#### RECORD SET:
+---+
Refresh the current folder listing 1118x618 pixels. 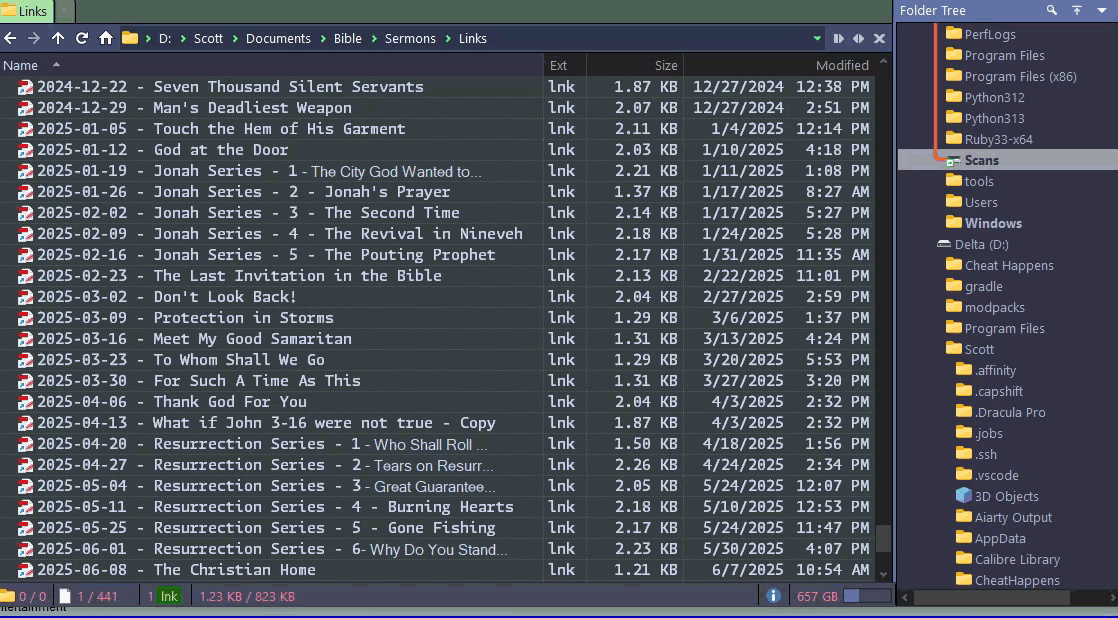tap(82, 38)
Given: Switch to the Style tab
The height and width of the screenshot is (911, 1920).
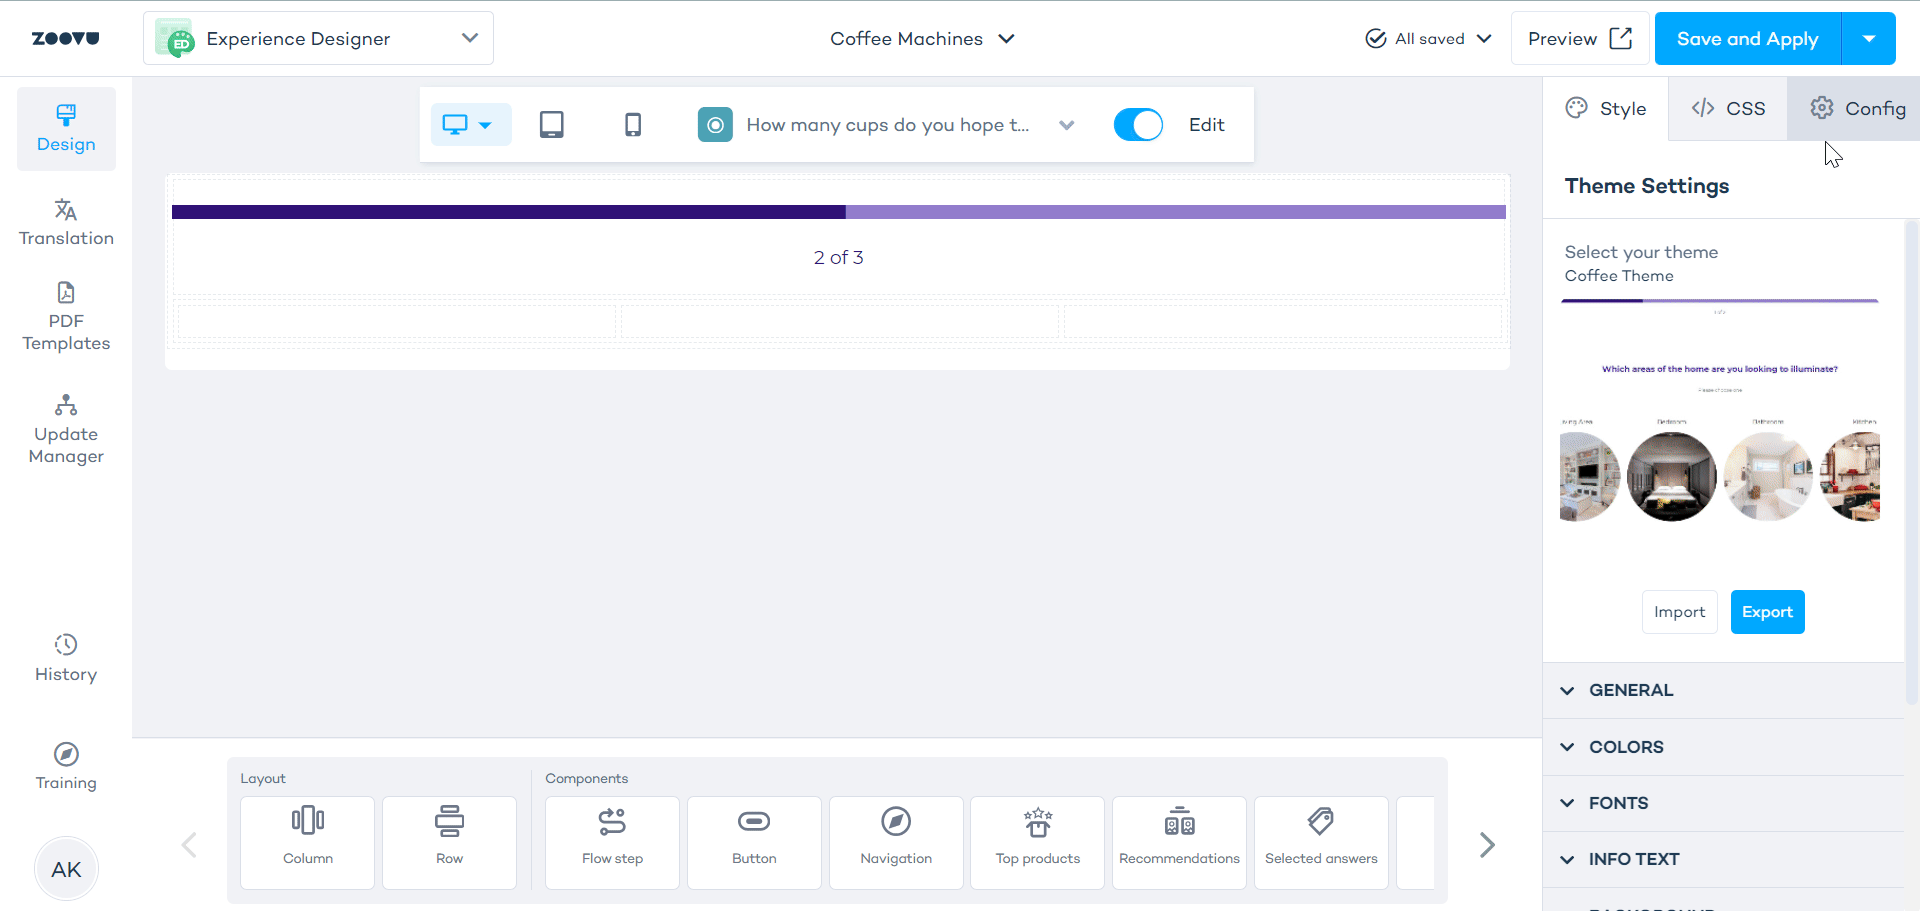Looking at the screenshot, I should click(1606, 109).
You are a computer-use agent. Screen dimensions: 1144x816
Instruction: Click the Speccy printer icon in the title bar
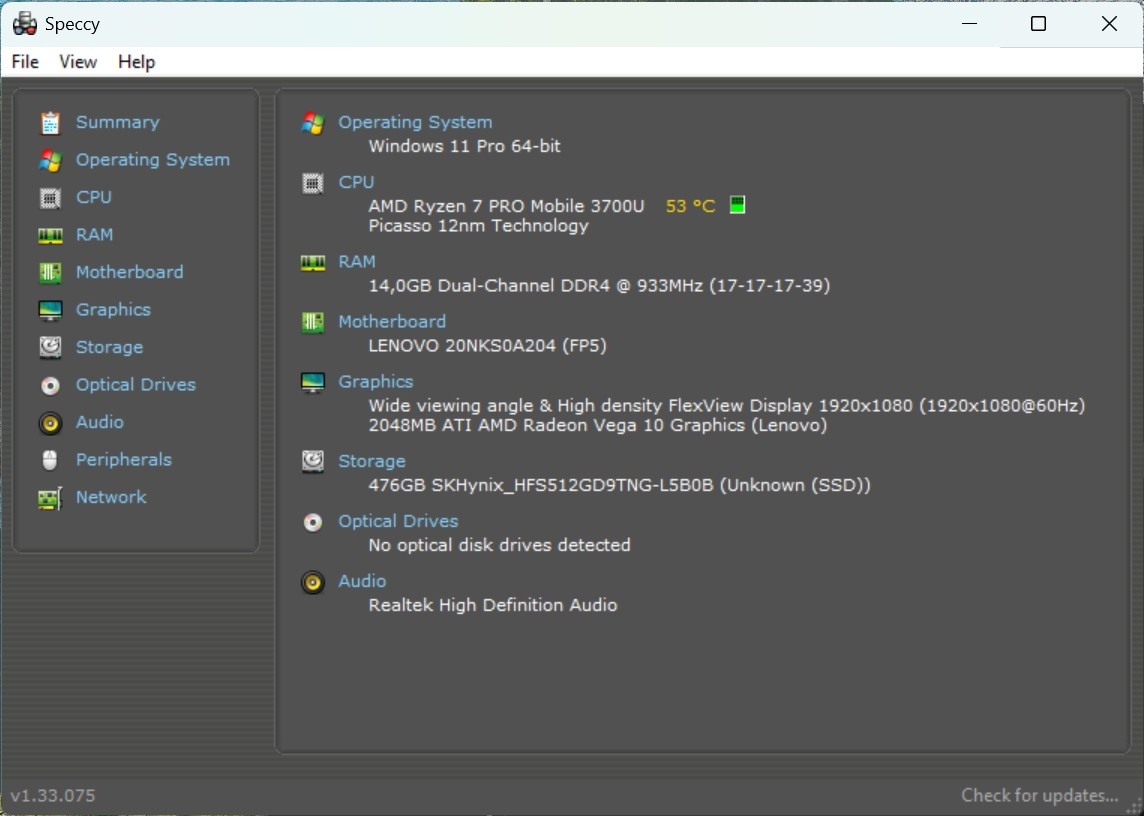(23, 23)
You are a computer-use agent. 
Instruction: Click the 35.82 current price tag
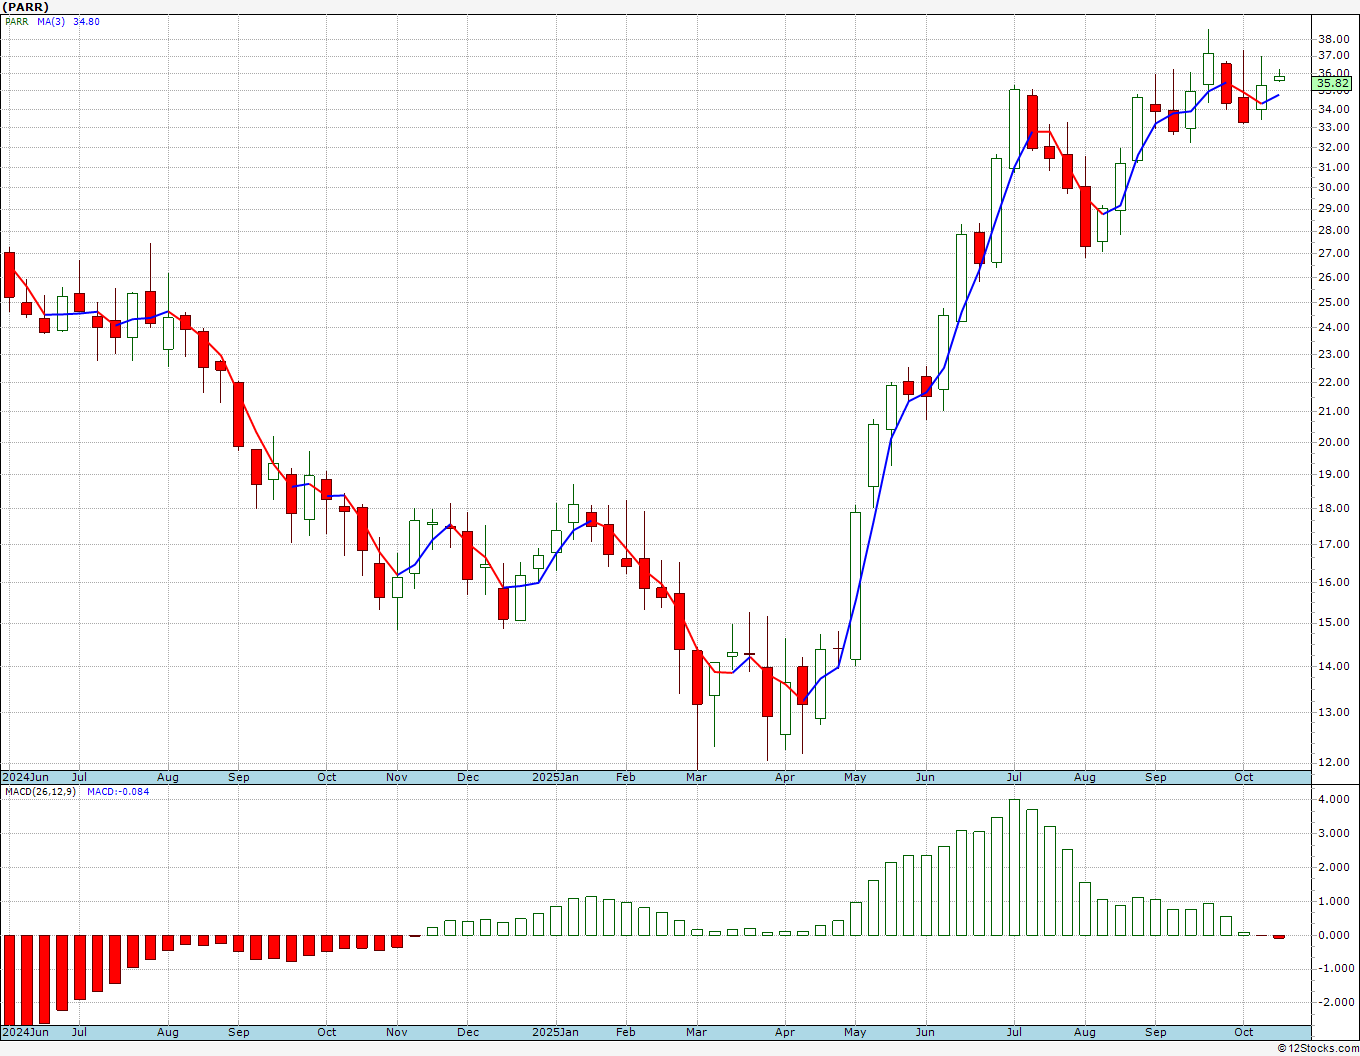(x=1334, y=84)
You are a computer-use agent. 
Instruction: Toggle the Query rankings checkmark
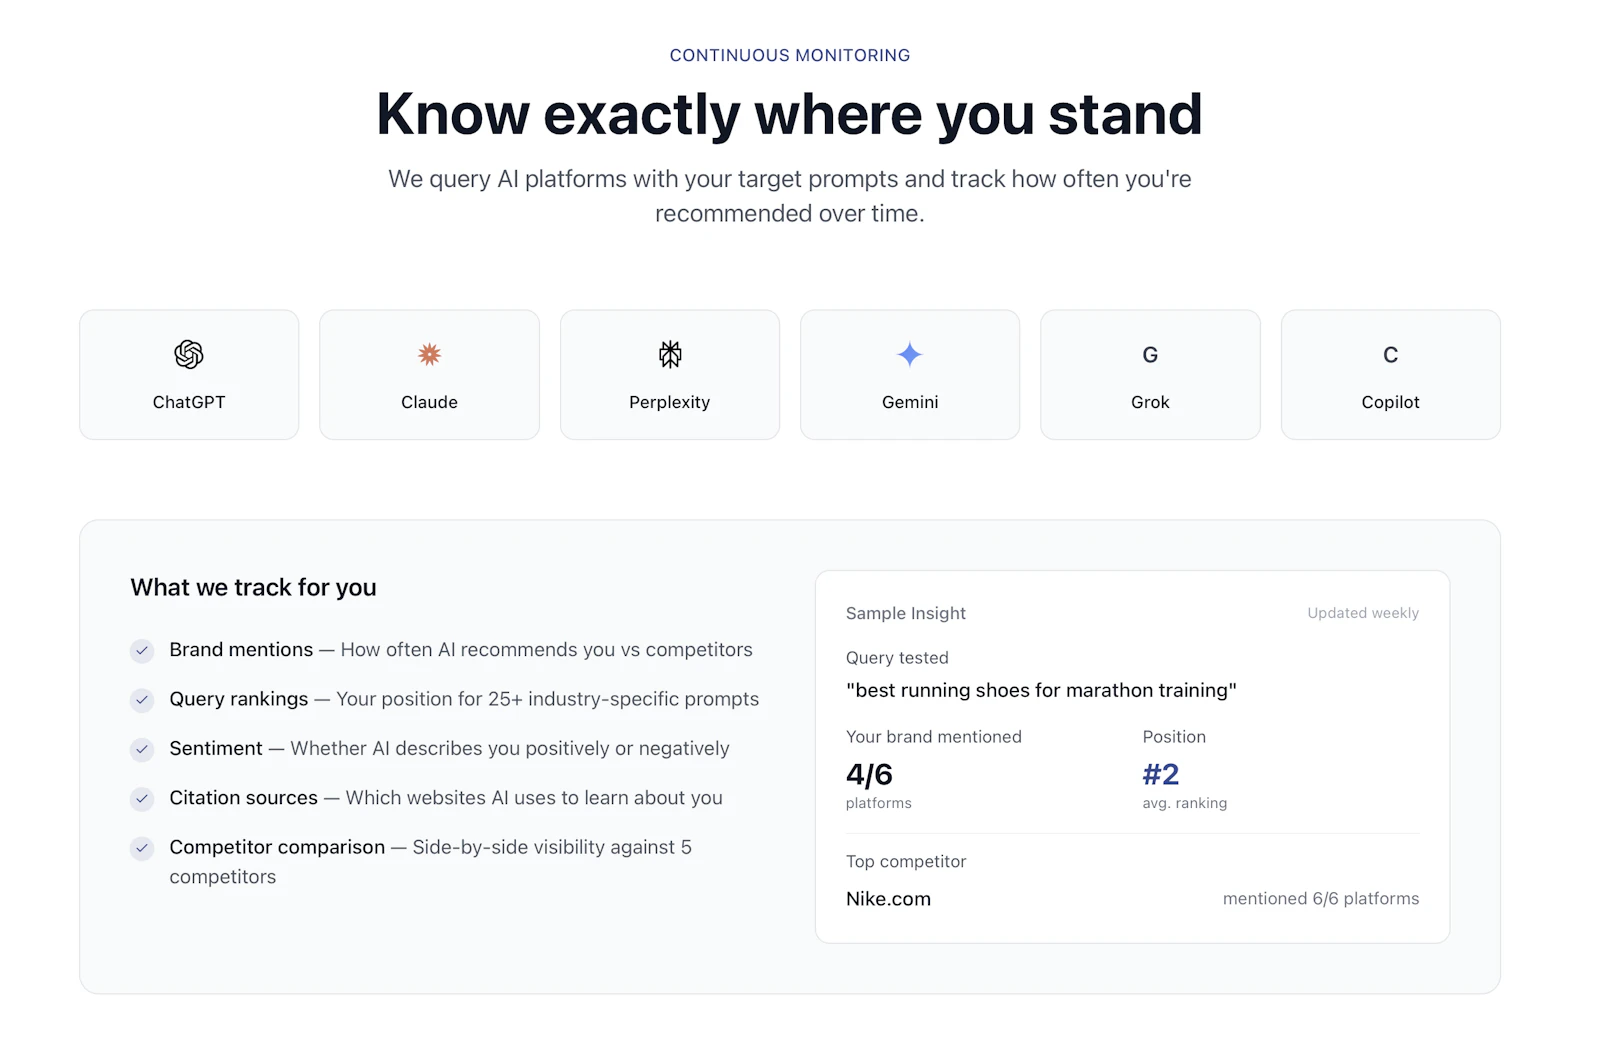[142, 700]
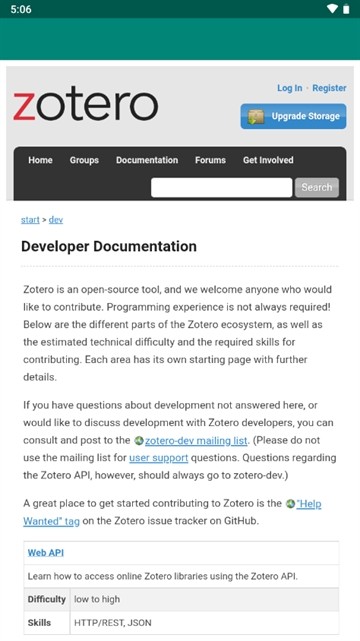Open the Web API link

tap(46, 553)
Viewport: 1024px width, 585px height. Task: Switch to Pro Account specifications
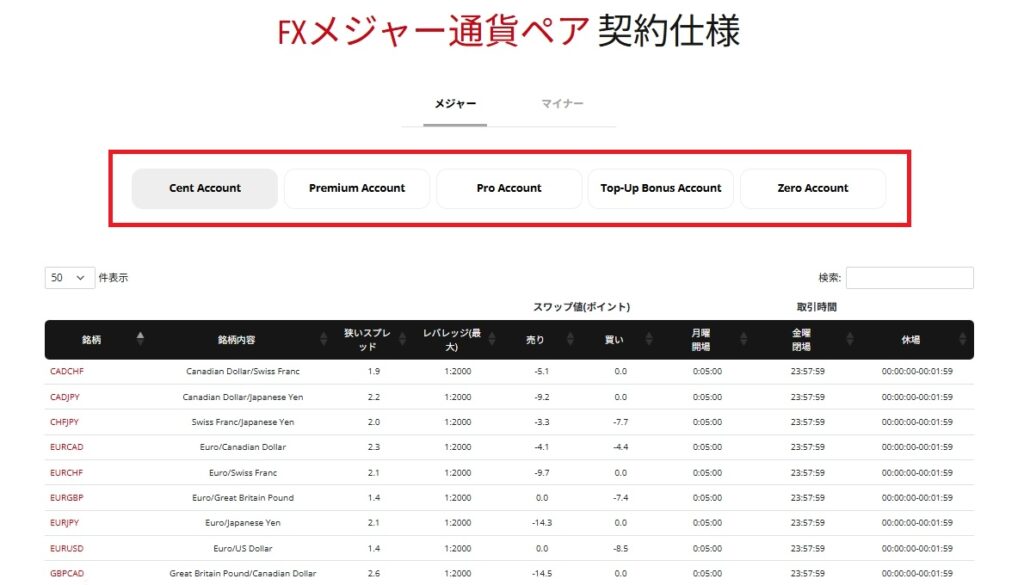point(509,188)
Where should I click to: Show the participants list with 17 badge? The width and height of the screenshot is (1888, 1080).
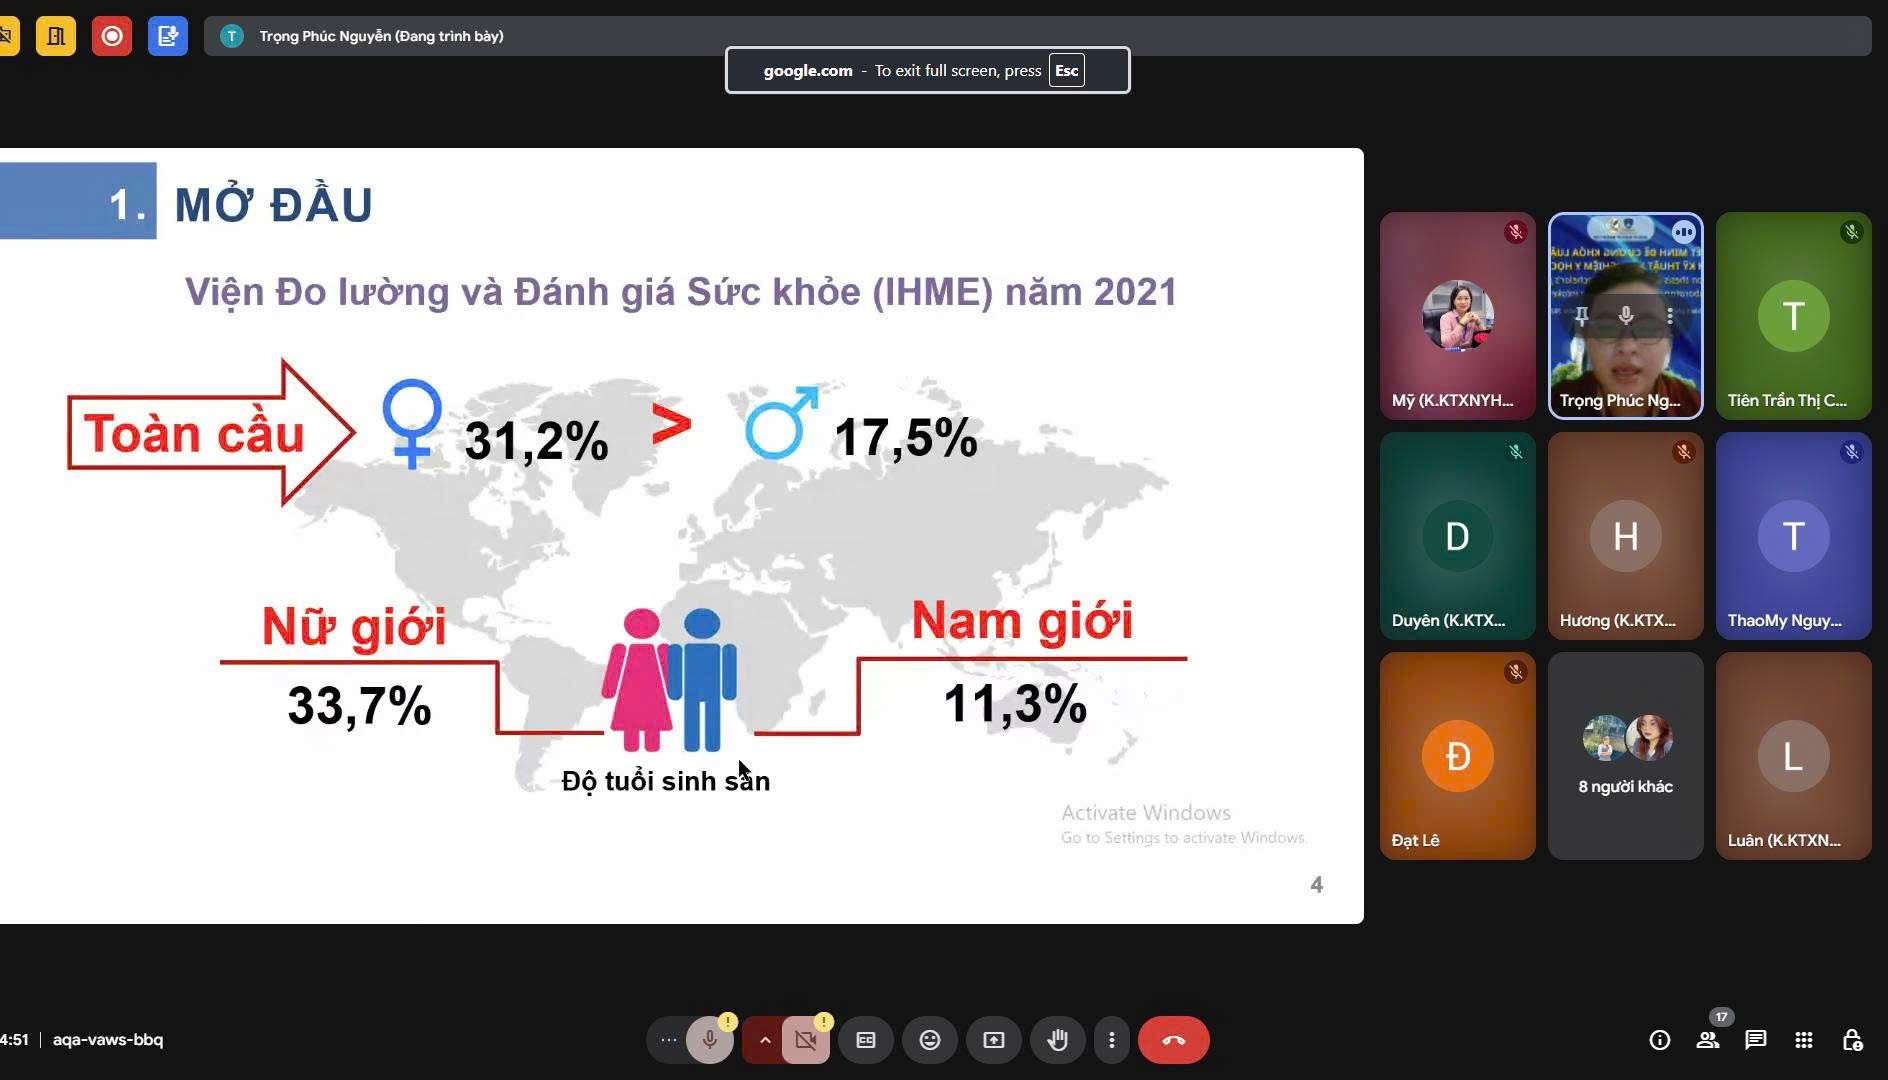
+---+
#### EXERCISE DESCRIPTION:
Give back exactly the lines from the one that contains "Instruction: Click the Speccy" to the final line of the data above, both included, with all pictures removed.

#### ANSWER TO THIS EXERCISE:
Instruction: Click the Speccy printer icon in the title bar
(23, 23)
You are a computer-use agent. 
Instruction: Click the 35.82 current price tag
(x=1334, y=84)
You are a computer-use agent. 
Instruction: Toggle the Query rankings checkmark
[142, 700]
Open the Web API link

tap(46, 553)
Viewport: 1024px width, 585px height. Task: Switch to Pro Account specifications
point(509,188)
Where should I click to: Show the participants list with 17 badge? The width and height of the screenshot is (1888, 1080).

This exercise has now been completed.